## Data provided
—————

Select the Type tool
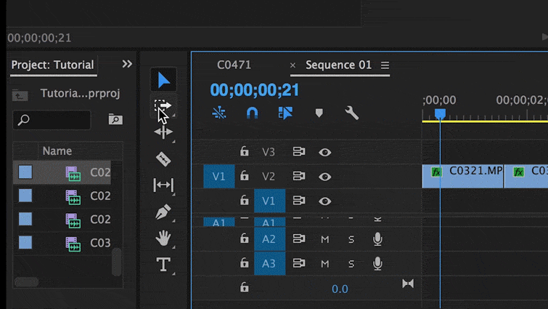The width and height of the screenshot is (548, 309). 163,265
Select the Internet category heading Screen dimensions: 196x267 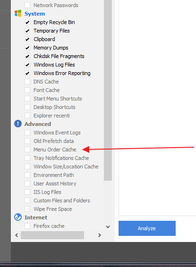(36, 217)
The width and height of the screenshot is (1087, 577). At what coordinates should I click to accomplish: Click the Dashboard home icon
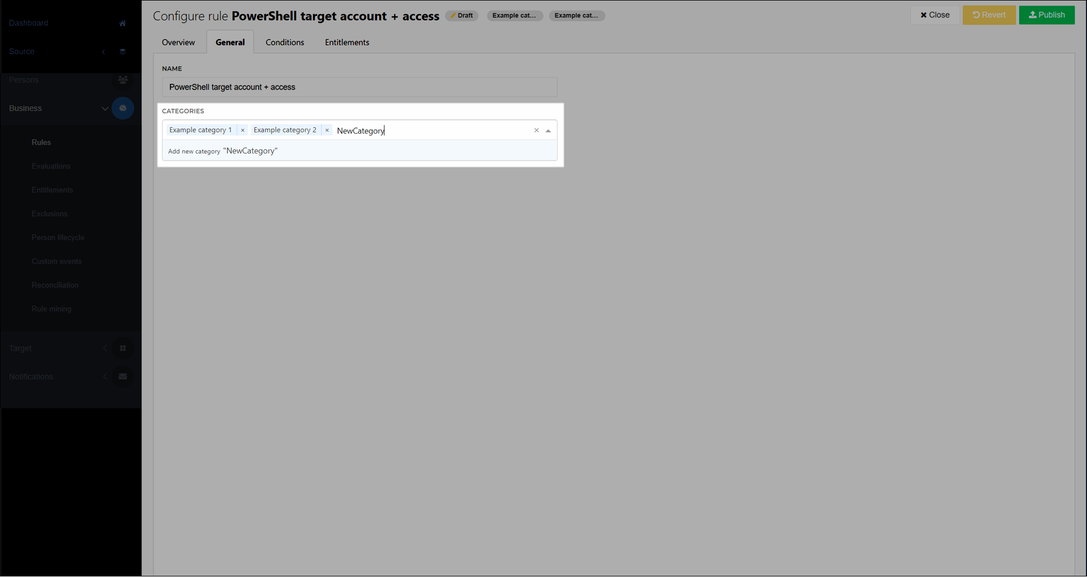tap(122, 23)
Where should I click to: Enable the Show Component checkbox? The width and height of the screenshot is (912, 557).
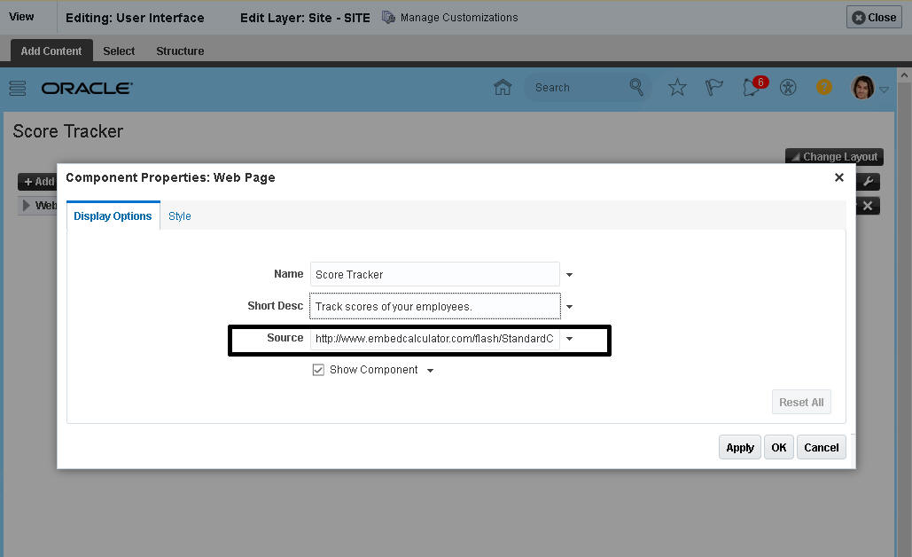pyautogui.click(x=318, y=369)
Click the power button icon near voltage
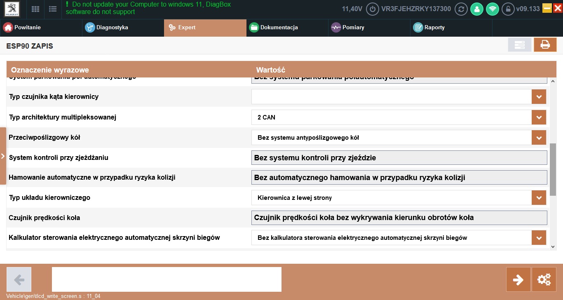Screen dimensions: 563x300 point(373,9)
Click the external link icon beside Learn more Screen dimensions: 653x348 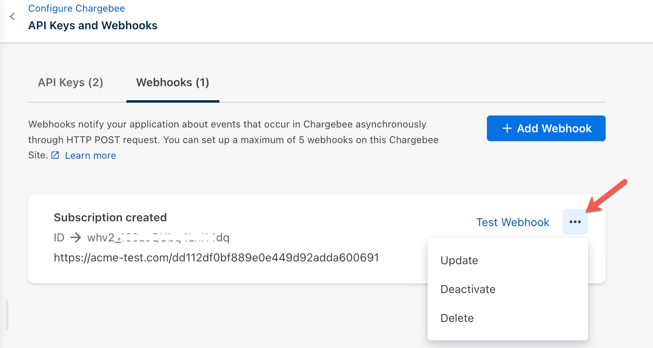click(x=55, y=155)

—————

## Stated problem
Please pull out every line of the listing above that contains the word "should", matching its case exactly.

## The completed task
The width and height of the screenshot is (1087, 577). At what coordinates should I click to accomplish: Click the Dashboard home icon
Where should I click to: Enable the Show Component checkbox? The width and height of the screenshot is (912, 557).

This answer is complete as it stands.